What Peters saw earlier than any commentator I know was that meritocracy’s rise would create an America more unequal in its division of income and nastier in its class and status divides. You could be indignant about not being born a Roosevelt or a Rockefeller, but it was harder to complain about not getting high enough SAT scores for the Ivy League.
Peters’ chapters about “The Snob Factor” and “The Price of Glamour” are devastating, and no less powerful for his own mild status obsession and name-dropping. (The reader will discover that our Huck Finn was pals with Allen Ginsberg, Katharine Graham, Warren Buffett, Jay Rockefeller and other luminaries).
The saddest figure in this story of the implosion of the old Democratic Party is Bill Clinton. On his way to the White House, Clinton was passionate about politics, in touch with his Arkansas roots and, as Peters says, “among the first to detect where the Democratic Party was going wrong in the 1970s.” He created a new political center -- stitched with ideas from Peters’ canon of “neoliberalism” -- that would keep faith with working people even as it built “a bridge to the future” by modernizing the economy and helping workers find their place in it.
But the Clintons, after leaving the White House, came to represent the loss of the Democrats’ connection with the average American. As Peters writes, they entered a world where it seemed natural that Chelsea’s apartment in New York would cost $10 million and that Hillary would be paid $225,000 for a speech to Goldman Sachs executives.

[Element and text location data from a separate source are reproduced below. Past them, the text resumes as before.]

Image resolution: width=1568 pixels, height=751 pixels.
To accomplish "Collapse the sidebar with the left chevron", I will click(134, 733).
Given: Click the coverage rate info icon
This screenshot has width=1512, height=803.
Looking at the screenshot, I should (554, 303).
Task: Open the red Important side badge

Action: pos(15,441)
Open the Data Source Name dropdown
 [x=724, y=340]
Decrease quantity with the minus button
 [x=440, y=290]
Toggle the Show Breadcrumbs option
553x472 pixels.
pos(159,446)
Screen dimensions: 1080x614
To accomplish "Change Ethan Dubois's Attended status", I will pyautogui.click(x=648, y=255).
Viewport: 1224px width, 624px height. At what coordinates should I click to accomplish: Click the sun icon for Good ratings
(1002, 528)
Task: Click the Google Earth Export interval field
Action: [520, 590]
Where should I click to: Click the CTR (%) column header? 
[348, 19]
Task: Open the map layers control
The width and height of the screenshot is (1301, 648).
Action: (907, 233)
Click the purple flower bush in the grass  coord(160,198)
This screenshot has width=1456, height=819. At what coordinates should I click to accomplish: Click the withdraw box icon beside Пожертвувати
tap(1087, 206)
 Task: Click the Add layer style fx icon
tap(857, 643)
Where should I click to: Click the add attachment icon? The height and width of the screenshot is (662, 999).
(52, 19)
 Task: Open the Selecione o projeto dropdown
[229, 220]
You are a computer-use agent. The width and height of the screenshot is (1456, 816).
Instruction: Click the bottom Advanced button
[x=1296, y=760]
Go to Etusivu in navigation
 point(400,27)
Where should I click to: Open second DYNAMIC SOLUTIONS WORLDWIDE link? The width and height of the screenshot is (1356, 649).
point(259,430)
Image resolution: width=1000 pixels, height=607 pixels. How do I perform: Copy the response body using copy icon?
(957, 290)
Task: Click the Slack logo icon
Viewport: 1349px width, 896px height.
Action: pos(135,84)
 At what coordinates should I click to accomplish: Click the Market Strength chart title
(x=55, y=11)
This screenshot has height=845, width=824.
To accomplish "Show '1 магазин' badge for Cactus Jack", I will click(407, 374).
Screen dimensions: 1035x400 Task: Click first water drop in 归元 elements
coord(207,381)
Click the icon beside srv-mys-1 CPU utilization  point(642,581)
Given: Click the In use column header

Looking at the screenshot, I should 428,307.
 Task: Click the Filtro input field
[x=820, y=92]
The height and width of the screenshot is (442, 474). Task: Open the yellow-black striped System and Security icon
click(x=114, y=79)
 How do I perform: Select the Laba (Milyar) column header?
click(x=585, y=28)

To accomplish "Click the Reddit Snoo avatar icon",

Peters applauded Barack Obama in principle but saw him as more comfortable with Wall Street than with the working-class voters of FDR’s coalition.
It’s grotesque that the aspirations of working-class Americans came to be represented by a braggart billionaire from New York who masks his shameless elitism with rhetoric about making the country great again.
But as Peters illustrates, the Democrats’ loss of connection with the country is largely their own fault. The interdependence that was captured by FDR’s slogan “We Do Our Part” got lost along the way. Peters’ book explains where to find it again.